### Assigned task
Every line from the line containing "Screen dimensions: 852x439" through the final line below is to be repeated exactly; no other line is.
Start of Dataset records
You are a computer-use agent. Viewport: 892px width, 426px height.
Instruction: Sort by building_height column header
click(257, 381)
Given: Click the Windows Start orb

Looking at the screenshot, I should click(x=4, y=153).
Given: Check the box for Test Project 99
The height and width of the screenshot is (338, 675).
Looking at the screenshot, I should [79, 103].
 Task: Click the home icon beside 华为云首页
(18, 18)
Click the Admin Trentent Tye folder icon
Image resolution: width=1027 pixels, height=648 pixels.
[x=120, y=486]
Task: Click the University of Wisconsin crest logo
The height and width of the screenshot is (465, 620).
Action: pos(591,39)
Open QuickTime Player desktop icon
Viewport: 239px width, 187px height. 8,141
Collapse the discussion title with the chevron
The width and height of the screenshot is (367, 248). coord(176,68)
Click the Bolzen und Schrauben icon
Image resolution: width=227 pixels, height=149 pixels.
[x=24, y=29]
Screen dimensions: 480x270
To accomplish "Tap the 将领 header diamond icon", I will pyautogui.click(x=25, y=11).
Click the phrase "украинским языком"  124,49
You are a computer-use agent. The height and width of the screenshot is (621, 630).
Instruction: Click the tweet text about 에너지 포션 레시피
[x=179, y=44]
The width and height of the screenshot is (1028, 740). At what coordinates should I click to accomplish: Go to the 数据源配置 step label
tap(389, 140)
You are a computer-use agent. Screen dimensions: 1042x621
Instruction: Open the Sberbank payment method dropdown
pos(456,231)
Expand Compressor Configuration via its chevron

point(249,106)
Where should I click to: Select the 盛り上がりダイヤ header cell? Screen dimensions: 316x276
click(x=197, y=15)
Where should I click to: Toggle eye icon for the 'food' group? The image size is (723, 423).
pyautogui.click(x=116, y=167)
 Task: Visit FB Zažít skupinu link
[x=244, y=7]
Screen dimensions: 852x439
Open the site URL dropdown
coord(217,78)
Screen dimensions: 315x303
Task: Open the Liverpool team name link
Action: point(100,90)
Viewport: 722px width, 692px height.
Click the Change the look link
End of Dataset records
### Written answer
Screen dimensions: 852x439
Open the site URL dropdown
coord(217,78)
Screen dimensions: 315x303
Task: Open the Liverpool team name link
Action: point(100,90)
Viewport: 722px width, 692px height.
Click the Change the look link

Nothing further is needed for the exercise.